Show all lines of the listing that contain the word "breadcrumb".

### Data:

------

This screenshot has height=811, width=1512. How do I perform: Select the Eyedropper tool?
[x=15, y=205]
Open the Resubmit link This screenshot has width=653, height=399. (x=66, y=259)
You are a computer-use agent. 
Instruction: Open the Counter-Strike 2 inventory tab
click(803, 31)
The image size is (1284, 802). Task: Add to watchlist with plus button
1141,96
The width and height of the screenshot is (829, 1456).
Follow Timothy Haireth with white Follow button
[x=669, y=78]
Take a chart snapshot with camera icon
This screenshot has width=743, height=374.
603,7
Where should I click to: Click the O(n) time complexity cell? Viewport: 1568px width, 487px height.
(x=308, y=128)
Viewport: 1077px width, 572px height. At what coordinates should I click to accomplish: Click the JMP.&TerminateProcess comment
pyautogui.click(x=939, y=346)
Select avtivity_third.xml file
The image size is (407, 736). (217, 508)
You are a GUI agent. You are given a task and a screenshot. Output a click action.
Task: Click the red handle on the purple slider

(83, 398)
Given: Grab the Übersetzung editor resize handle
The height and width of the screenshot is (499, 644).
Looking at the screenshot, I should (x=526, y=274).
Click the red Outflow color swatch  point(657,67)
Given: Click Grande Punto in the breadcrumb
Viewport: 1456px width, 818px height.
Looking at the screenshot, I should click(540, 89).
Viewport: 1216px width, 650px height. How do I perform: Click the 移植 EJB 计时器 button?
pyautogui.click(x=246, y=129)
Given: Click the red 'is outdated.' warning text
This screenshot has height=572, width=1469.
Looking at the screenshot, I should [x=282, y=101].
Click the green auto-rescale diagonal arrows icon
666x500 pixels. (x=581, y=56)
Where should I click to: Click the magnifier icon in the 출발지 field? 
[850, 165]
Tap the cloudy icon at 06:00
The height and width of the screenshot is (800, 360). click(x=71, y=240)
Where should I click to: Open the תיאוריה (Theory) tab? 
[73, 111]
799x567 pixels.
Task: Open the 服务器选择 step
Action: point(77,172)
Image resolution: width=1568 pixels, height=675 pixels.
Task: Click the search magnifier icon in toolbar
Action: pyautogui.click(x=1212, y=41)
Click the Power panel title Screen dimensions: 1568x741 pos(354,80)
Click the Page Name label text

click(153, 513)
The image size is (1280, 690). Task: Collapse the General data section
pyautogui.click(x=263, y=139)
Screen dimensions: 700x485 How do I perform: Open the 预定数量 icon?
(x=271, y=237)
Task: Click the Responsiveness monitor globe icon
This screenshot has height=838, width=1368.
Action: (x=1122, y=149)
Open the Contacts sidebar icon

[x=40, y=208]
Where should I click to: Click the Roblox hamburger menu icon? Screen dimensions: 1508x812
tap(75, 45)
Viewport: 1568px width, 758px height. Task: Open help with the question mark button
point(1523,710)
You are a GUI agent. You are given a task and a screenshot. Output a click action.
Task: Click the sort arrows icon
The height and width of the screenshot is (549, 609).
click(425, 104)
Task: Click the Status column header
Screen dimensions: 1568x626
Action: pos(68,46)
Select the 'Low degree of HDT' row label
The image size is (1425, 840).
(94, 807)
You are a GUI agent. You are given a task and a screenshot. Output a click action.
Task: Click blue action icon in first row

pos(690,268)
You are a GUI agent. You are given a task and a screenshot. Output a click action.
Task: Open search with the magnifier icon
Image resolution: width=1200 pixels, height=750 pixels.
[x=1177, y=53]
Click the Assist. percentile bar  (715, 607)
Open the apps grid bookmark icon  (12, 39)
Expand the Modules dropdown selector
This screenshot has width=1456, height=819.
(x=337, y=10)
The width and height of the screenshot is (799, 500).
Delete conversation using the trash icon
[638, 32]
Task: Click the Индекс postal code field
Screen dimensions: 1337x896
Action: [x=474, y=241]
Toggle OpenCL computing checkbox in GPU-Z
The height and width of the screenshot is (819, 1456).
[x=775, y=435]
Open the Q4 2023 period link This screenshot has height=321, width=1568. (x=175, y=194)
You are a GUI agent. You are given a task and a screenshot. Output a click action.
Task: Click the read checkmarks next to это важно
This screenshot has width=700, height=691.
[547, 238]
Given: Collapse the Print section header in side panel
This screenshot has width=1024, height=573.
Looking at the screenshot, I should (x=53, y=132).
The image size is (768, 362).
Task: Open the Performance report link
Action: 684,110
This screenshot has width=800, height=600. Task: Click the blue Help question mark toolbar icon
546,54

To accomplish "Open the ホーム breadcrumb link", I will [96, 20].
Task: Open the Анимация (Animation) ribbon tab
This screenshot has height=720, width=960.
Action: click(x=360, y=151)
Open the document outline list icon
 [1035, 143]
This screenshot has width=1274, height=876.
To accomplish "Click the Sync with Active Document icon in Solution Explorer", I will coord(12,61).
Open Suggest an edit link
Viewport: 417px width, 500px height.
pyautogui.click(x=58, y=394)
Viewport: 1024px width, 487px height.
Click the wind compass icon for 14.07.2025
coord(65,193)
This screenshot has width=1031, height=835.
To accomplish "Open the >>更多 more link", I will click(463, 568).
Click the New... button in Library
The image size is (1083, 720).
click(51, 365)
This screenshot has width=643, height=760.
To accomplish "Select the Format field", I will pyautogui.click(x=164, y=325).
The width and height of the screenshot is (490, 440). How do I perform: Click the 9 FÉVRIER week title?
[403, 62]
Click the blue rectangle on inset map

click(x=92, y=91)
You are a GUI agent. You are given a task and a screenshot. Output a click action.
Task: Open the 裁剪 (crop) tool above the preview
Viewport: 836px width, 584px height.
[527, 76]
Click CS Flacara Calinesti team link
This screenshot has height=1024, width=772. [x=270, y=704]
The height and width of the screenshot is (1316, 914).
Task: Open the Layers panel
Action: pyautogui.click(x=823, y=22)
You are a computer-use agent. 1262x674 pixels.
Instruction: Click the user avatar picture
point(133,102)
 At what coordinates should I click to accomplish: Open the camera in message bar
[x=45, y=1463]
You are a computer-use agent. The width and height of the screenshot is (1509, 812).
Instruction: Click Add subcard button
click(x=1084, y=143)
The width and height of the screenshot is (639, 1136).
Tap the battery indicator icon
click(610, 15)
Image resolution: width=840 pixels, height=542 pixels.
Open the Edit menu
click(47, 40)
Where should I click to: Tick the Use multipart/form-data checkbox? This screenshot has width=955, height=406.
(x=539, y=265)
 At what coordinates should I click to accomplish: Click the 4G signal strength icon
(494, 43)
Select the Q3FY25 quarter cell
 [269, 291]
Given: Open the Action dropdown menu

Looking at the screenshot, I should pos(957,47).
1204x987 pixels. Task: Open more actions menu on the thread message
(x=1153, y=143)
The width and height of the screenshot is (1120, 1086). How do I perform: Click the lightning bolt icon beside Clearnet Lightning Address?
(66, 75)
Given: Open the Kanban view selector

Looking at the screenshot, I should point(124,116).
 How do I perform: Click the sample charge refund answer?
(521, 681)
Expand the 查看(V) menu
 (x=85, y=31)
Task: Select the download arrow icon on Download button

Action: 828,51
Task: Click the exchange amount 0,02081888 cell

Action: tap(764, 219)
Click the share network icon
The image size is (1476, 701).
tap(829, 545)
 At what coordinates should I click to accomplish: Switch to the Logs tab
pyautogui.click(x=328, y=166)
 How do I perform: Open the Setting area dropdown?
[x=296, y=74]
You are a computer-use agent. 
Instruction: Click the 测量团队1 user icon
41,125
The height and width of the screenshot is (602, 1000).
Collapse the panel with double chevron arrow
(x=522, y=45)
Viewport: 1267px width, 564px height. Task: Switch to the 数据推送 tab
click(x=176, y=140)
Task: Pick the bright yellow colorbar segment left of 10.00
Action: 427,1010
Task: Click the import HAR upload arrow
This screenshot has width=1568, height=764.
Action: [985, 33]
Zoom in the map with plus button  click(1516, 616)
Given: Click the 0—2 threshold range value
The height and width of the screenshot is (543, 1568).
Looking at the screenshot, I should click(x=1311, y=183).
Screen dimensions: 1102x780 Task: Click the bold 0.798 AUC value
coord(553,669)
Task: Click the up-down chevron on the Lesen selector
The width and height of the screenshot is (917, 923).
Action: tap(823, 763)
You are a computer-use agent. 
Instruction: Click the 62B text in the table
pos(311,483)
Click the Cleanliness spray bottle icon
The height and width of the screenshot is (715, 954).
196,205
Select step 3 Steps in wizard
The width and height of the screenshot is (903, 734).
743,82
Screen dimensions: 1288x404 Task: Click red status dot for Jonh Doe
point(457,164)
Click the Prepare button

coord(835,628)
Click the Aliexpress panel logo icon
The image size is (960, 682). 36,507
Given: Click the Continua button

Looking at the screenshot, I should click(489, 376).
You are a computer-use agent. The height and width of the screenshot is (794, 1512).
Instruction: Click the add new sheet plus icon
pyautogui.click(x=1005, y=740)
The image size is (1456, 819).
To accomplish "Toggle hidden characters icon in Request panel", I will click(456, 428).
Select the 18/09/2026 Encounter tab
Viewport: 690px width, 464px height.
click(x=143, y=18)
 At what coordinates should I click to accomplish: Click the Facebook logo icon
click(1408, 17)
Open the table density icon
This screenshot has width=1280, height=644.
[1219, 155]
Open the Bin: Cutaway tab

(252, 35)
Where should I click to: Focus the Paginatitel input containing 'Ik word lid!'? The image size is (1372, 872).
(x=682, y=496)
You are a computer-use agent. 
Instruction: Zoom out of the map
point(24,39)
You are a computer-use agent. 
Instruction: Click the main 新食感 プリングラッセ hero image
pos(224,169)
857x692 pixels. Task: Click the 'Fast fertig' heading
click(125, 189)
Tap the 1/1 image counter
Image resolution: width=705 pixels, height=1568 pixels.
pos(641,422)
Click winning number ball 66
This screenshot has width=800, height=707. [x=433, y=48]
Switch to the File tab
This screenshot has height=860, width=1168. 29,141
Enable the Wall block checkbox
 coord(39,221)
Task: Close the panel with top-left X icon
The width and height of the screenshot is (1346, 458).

------

### Output:
Given: Click Grande Punto in the breadcrumb
To accomplish "Open the ホーム breadcrumb link", I will [96, 20].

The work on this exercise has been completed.